Abdullah Ibrahim & WDR Big Band Cologne – Bombella – Sunnyside Records SSC1251, 74:30 ****½:

(Abdullah Ibrahim – piano; Paul Shigihara – guitar; John Goldsby – bass; Hans Dekker – drums; Andy Haderer, Wim Both, Rob Bruynen, John Marshall & Klaus Osterloh – trumpets; Ludwig Nuss, Dave Horler & Bernt Laukamp – trombones; Mattis Cederbers – bass trombone; Heiner Wiberny & Karolina Strassmayer – alto saxophone, flute and clarinet; Olivier Peters & Paul Heller – tenor saxophone, flute and clarinet; Jens Neufang – baritone saxophone, flute and clarinet; Conducted and arranged by Steve Gray)

A native of Capetown, South Africa, Abdullah Ibrahim (the former Dollar Brand) boasts a diversity of musical influences. He maintains a link to his native culture, reflecting traditional African melodies, gospel and folk themes. He has explored modern applications (Monk, Ellington, and Mingus seem to have a connection), and is  credited with bringing the first jazz recordings (with the Jazz Epistles in Sophiatown) to South Africa, only to be expatriated by the malignancy of apartheid.  He would move to Europe, the U.S. and travel the world, sharing his music and politics with an inevitable return to his beloved country.  He plays the piano, cello, flute and saxophone, and mostly performs his own compositions. He has scored motion pictures (Chocolat), and founded the M7 Academy in South Africa.

Bombella, the name of the migrant gold train that carries workers to the metal mines, is a complex emotional observation of the human condition. Boasting intricate arrangements (by Steve Gray), Ibrahim offers a delicate and unique rendering of layered musical textures.
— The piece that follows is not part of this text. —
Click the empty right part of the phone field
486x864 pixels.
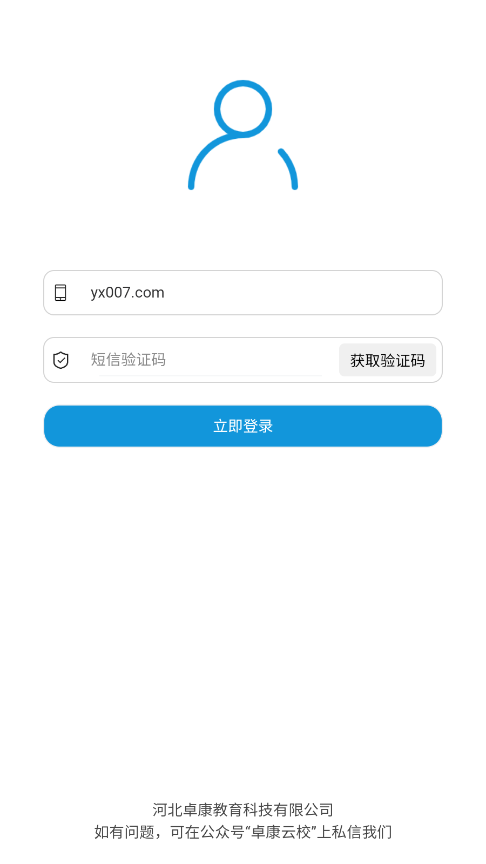331,293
The opening track, “Green Kalahari” is a majestic and musing tribute to his home. The solo piano captures mood and feel perfectly.  “District Six (Trance Circle Dance)”, continues the underlying political theme, with a breezy uptempo structure, highlighted by an extensive valve trombone solo that leads into a gospel horn choir at the end. A tribute song, “Mandela.” has a rhythmic flute lead waltz in an arrangement that harkens back to the big band era of the 1930s. An elegiac “Meditation – Joan Capetown Flower (Emerald Bay)”, showcases Ibrahim’s straightforward piano lines as they move in and out of interplay with the horn section.

There is a dual track, including a  cover of Monk’s “I Mean You/For Monk” presented with a bop sensibility, but interpolated into a softer articulation. A depth of emotion is heard on “Song For Sathima” and “For Lawrence Brown (Remembrance)” – both evocative ballads.
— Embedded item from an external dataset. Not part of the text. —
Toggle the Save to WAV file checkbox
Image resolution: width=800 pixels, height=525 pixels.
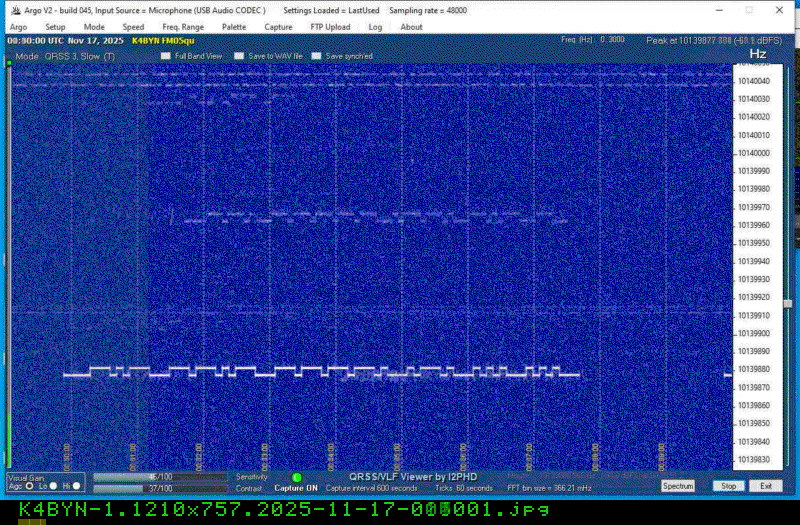(239, 57)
Abdullah Ibrahim is a worldly treasure, capable of inhabiting a society that can be forlorn and irremediable, and infusing it with regeneration and hope.
Green Kalahari; Song For Sathima; Mandela; District Six (Trance Circle Dance); Bombella; Meditation-Joan Capetown Flower (Emerald Bay); I Mean You/For Monk; For Lawrence Brown* (Remembrance); Excursions (Masters And Muses); African River.